**TO DO**
Extract from the entries below, exactly as given, only the lines from the line containing "How do I perform: Switch to the Issues tab?" to the line containing "Given: Select the index value 62.0", both lines included.

**DATA TO PROCESS**
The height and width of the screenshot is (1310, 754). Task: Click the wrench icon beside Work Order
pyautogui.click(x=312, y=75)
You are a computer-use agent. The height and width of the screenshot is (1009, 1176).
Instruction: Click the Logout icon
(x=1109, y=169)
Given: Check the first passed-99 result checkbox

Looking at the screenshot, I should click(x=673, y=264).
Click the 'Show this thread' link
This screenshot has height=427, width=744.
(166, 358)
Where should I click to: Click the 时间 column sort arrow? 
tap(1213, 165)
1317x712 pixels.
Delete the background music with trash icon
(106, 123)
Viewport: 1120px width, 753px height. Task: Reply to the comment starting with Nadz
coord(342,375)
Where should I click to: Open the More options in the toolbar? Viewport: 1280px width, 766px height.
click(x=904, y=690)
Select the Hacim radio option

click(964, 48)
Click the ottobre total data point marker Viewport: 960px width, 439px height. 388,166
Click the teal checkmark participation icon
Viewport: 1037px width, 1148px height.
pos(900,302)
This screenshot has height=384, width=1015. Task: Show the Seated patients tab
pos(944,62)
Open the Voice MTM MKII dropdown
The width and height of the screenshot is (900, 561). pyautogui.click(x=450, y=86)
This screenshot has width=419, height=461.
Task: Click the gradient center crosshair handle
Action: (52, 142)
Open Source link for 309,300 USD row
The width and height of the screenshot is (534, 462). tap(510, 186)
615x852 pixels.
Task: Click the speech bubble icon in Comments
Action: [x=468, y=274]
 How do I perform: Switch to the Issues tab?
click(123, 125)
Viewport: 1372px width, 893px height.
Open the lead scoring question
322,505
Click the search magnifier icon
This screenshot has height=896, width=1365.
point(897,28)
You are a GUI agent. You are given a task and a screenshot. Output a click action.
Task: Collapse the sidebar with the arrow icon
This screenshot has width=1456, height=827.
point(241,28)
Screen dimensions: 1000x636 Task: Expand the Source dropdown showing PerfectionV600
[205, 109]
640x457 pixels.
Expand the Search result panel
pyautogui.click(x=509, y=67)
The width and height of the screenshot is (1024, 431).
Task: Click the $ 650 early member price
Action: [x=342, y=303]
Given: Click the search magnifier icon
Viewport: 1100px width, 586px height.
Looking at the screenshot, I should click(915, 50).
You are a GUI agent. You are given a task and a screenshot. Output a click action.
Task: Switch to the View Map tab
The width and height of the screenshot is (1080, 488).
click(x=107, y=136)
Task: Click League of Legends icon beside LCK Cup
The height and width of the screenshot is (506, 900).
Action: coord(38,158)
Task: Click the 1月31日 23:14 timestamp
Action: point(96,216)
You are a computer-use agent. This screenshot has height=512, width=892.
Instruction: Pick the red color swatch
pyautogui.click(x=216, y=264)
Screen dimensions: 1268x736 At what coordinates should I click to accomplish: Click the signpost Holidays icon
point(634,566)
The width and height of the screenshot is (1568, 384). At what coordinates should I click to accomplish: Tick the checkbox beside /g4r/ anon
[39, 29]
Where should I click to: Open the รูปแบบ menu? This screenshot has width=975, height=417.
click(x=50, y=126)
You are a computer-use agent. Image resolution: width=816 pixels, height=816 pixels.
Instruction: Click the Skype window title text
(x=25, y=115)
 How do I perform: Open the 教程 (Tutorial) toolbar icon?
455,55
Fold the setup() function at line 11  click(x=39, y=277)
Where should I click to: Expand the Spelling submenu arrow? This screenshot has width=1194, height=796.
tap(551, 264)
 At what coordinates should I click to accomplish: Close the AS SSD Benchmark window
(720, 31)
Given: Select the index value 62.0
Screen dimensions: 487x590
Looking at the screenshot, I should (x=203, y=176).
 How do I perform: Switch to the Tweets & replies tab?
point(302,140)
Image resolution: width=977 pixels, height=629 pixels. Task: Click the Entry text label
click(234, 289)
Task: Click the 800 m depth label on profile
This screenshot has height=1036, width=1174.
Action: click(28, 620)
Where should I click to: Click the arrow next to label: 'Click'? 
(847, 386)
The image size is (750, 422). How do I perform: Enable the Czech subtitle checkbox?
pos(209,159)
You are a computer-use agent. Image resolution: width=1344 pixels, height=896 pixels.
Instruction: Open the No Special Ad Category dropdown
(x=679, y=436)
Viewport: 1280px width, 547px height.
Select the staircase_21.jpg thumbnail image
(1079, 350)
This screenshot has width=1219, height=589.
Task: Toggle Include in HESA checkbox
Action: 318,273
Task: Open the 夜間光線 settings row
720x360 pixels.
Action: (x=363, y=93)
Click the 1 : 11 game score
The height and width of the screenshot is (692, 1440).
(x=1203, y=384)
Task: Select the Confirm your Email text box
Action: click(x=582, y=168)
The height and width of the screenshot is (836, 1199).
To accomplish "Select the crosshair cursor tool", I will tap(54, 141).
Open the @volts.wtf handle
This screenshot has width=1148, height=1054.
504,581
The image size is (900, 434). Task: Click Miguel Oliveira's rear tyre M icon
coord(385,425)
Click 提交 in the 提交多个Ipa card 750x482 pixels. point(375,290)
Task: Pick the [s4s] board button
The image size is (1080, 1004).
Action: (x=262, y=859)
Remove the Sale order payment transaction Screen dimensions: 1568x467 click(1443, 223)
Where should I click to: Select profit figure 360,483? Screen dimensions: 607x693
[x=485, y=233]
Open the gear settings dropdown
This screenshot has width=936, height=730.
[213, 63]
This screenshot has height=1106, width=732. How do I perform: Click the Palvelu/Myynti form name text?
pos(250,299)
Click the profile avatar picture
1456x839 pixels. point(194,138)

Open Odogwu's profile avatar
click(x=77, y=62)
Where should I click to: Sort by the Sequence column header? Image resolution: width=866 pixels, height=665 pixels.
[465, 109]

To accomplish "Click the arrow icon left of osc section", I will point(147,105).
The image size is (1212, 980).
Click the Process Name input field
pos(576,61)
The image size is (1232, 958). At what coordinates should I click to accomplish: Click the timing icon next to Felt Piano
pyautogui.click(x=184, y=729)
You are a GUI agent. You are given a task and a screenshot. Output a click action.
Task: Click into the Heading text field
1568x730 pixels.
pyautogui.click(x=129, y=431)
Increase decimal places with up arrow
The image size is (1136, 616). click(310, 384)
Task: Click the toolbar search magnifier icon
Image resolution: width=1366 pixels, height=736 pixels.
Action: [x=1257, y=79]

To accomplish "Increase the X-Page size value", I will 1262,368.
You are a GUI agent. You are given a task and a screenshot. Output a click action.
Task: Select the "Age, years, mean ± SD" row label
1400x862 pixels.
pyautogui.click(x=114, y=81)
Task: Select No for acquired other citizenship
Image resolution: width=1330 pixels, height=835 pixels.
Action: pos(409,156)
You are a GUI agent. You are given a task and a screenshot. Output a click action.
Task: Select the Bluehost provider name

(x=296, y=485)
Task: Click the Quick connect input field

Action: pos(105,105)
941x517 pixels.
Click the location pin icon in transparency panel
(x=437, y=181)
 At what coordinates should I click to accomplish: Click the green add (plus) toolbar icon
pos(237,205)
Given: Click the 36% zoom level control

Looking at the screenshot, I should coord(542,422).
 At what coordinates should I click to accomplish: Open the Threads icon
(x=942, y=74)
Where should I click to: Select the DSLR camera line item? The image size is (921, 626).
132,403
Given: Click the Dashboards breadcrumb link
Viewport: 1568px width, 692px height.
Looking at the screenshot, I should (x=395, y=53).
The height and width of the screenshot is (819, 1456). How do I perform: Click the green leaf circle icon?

**YOUR SOLUTION**
 How do I perform: Switch to the Issues tab?
click(123, 125)
Viewport: 1372px width, 893px height.
Open the lead scoring question
322,505
Click the search magnifier icon
This screenshot has height=896, width=1365.
point(897,28)
You are a GUI agent. You are given a task and a screenshot. Output a click action.
Task: Collapse the sidebar with the arrow icon
This screenshot has width=1456, height=827.
point(241,28)
Screen dimensions: 1000x636 Task: Expand the Source dropdown showing PerfectionV600
[205, 109]
640x457 pixels.
Expand the Search result panel
pyautogui.click(x=509, y=67)
The width and height of the screenshot is (1024, 431).
Task: Click the $ 650 early member price
Action: [x=342, y=303]
Given: Click the search magnifier icon
Viewport: 1100px width, 586px height.
Looking at the screenshot, I should click(915, 50).
You are a GUI agent. You are given a task and a screenshot. Output a click action.
Task: Switch to the View Map tab
The width and height of the screenshot is (1080, 488).
click(x=107, y=136)
Task: Click League of Legends icon beside LCK Cup
The height and width of the screenshot is (506, 900).
Action: coord(38,158)
Task: Click the 1月31日 23:14 timestamp
Action: point(96,216)
You are a computer-use agent. This screenshot has height=512, width=892.
Instruction: Pick the red color swatch
pyautogui.click(x=216, y=264)
Screen dimensions: 1268x736 At what coordinates should I click to accomplish: Click the signpost Holidays icon
point(634,566)
The width and height of the screenshot is (1568, 384). At what coordinates should I click to accomplish: Tick the checkbox beside /g4r/ anon
[39, 29]
Where should I click to: Open the รูปแบบ menu? This screenshot has width=975, height=417.
click(x=50, y=126)
You are a computer-use agent. Image resolution: width=816 pixels, height=816 pixels.
Instruction: Click the Skype window title text
(x=25, y=115)
 How do I perform: Open the 教程 (Tutorial) toolbar icon?
455,55
Fold the setup() function at line 11  click(x=39, y=277)
Where should I click to: Expand the Spelling submenu arrow? This screenshot has width=1194, height=796.
tap(551, 264)
 At what coordinates should I click to accomplish: Close the AS SSD Benchmark window
(720, 31)
Given: Select the index value 62.0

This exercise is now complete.